Potential threats include Candida albicans , Pneumocystis jiroveci , parainfluenza 3 virus, adenovirus,RSV , rotavirus vaccine,CMV , EBV, varicella -zoster virus , measles virus, MMRV (measles, mumps, rubella, varicella ) vaccine, or bacille Calmette-Guérin (BCG) vaccine.

Affected infants also lack the ability to reject foreign tissue and are therefore at risk for severe or fatal graft-versus-host disease (GVHD) from T lymphocytes in non irradiated blood products or maternal immuno competent T cells that crossed the placenta while the infant was in utero .

This devastating presentation is characterized by expansion of the allogeneic cells, rash, hepatosplenomegaly and diarrhea . A 3rd presentation is often called Omenn syndrome , in which a few cells generated in the infant expand and cause a clinical picture similar to GVHD. The difference in this case is that the cells are the infant's own cells.

A key feature of SCID is that almost all patients will have a low lymphocyte count . A combination of opportunistic infections and a persistently low lymphocyte count is an indication to test for SCID.

The diagnostic strategy both for symptomatic infants and those detected by newborn screening is to perform flow cytometry to quantitate the T, B, and natural killer (NK) cells in the infant. The CD45RA and CD45RO markers can be helpful to distinguish maternal engraftment and Omenn syndrome.

T-cell function is also often assessed by measuring proliferative responses to stimulation . All genetic types of SCID are associated with profound immunodeficiency . A small number have other associated features or atypical features that are important to recognize.

Adenosine deaminase (ADA) deficiency can be associated with pulmonary alveolar proteinosis and chondro osseous dysplasia. Adenylate kinase 2 (AK2) deficiency causes a picture referred to as reticular dysgenesis where neutrophils , myeloid cells, and lymphocytes are all low. This condition is also often associated with deafness.

TREATMENT SCID is a true pediatric immunologic emergency. Unless immunologic reconstitution is achieved through hematopoietic stem cell transplantation ( HSCT ) or gene therapy, death usually occurs during the 1st yr of life and almost invariably before 2 yr of age.
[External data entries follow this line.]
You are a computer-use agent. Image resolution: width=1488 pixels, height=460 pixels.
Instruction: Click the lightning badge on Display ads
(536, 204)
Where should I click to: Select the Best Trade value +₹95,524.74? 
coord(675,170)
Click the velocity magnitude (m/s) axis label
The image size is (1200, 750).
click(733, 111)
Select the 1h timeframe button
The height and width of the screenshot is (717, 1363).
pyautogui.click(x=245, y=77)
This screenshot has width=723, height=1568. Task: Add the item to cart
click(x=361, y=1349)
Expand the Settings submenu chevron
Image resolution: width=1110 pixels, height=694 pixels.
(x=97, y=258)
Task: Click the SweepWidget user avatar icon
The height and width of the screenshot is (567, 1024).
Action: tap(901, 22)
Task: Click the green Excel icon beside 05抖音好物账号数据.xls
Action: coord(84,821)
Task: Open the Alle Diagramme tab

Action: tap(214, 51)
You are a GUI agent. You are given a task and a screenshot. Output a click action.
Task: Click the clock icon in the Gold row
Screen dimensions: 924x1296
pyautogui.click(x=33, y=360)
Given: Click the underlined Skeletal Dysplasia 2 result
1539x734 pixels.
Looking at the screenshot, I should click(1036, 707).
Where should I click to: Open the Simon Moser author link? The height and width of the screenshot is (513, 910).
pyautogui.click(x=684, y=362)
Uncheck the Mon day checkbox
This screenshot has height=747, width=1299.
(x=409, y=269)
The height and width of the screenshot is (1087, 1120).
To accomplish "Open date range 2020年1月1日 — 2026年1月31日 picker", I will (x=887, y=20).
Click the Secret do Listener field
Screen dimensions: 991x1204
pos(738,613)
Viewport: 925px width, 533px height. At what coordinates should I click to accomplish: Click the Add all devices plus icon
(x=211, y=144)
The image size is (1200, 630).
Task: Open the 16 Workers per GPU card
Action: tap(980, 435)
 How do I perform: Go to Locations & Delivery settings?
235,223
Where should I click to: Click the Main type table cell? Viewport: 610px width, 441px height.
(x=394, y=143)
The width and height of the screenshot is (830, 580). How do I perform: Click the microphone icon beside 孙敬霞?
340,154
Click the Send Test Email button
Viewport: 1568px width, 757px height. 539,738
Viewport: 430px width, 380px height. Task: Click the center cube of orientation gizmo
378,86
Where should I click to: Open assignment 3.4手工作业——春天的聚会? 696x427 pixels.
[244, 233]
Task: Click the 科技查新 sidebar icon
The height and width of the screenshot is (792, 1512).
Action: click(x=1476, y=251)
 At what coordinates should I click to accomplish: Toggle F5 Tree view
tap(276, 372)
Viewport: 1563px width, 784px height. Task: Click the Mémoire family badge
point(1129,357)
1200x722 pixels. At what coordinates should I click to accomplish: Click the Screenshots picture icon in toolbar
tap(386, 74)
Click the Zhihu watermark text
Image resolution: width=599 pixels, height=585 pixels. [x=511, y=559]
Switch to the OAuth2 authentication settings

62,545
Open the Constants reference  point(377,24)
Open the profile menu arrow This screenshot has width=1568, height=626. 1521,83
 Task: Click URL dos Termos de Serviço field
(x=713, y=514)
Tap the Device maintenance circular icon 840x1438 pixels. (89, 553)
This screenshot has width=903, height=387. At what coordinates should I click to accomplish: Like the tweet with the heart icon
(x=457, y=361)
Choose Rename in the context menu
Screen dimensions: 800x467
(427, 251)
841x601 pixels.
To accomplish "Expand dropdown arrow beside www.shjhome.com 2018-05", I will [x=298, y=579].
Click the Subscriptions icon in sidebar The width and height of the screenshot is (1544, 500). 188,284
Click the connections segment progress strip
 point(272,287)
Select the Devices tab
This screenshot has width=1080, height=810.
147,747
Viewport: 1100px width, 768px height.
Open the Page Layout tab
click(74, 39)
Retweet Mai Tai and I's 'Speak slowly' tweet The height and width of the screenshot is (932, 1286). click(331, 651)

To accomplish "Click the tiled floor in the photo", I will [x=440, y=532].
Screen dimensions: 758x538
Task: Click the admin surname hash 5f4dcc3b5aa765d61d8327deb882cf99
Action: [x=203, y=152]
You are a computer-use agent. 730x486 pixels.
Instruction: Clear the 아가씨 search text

HSCT in an infant prior to infection is associated with a 95% survival rate . ADA-deficient SCID and X-linked SCID have been treated successfully with gene therapy.

ADA-deficient SCID can also be treated with repeated injections of polyethylene glycol–modified bovine ADA ( PEG-ADA ), although the immune reconstitution achieved is not as effective as with stem cell or gene therapy .

GENETICS The 4 most common types of SCID are: - The X-linked form, caused by mutations in CD132 - Autosomal recessive RAG1 and RAG2 deficiencies and -ADA deficiency .

For X-linked SCID and ADA deficiency, gene therapy exists , but genetic counseling is the most compelling reason for genetic sequencing to identify the gene defect. Several specific gene defects are associated with increased sensitivity to radiation and chemotherapy , and their early identification can lead to a better transplant experience .

Sequencing is often done by requesting a SCID gene panel. Hypomorphic mutations in genes most often associated with SCID can lead to varied phenotypes. This condition is often referred to as leaky SCID.